Carbon monoxide releasing molecule-2 enhances coagulation and attenuates fibrinolysis by two mechanisms: insights gained with colloid dilution

Carbon monoxide releasing molecule-2 (CORM-2, tricarbonyldichlororuthenium (II) dimer) enhances coagulation and attenuates vulnerability to fibrinolysis. Our goal was to further define the CORM-2-mediated mechanisms using colloids with known effects on coagulation/fibrinolytic proteins. Plasma diluted 0 or 30% with 0.9% NaCl, 5% human albumin, low molecular weight hydroxyethyl starch (130 kDa) or high molecular weight hydroxyethyl starch (450 kDa) was exposed to 0 or 100 μmol/l CORM-2 before activation with tissue factor (n = 8 per condition). A second identically diluted series of experiments were performed with the addition of tissue-type plasminogen activator. Thrombelastographic data were collected until clot strength stabilized or clot lysis occurred. Dilution resulted in fluid-specific decreases in velocity of clot growth, strength and clot growth time with progressive increases in macromolecule size. CORM-2 exposure significantly increased the velocity of clot formation and strength (thin fibrin fiber promoting), but not clot growth time, under all conditions.

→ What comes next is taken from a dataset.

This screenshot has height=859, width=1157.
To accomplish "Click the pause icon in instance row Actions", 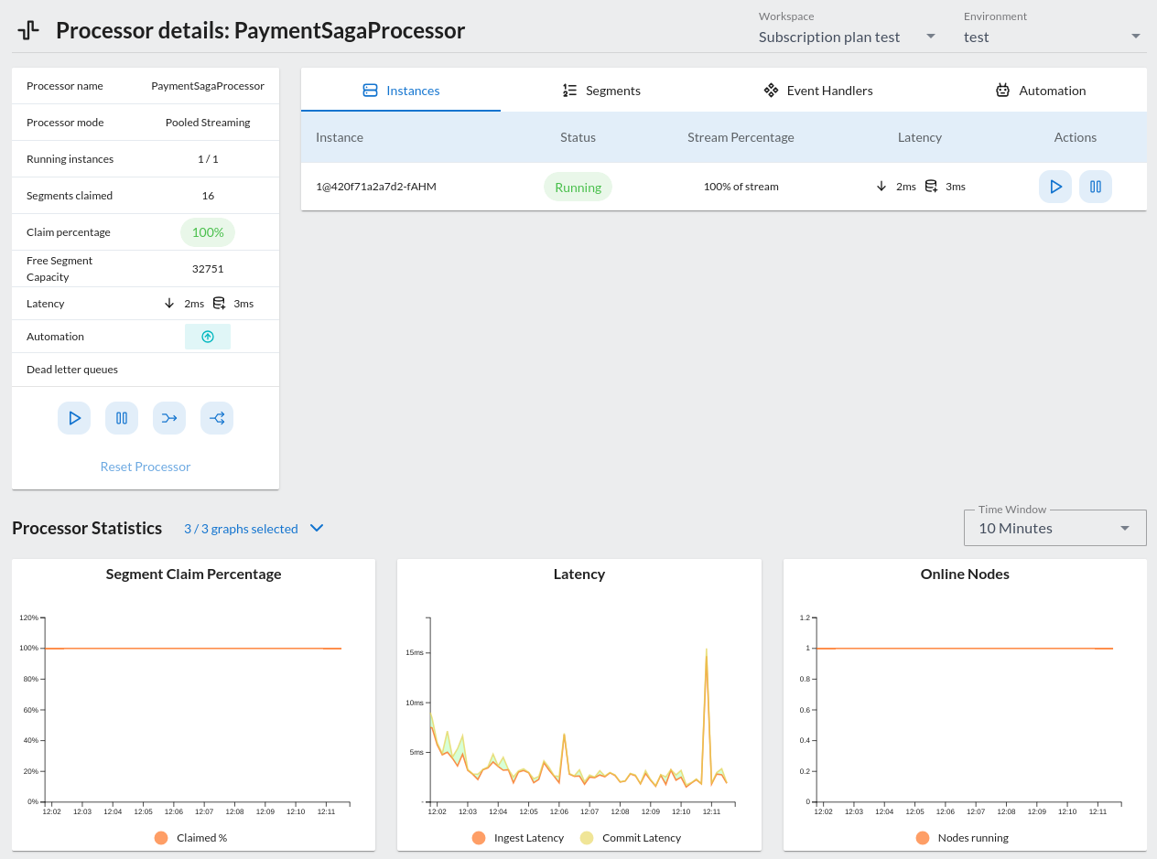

Fibrinolysis was enhanced to the greatest extent by hydroxyethyl starch (antiα2-antiplasmin effect), and CORM-2 addition attenuated fibrinolysis in all conditions (α2-antiplasmin enhancement). CORM-2 exposure attenuated the decrease in coagulation kinetics mediated by hemodilution by two different mechanisms based on kinetic profile differences between the diluents tested. Further laboratory-based investigation is warranted to further define the molecular mechanisms responsible for CORM-2-mediated effects on coagulation and fibrinolysis.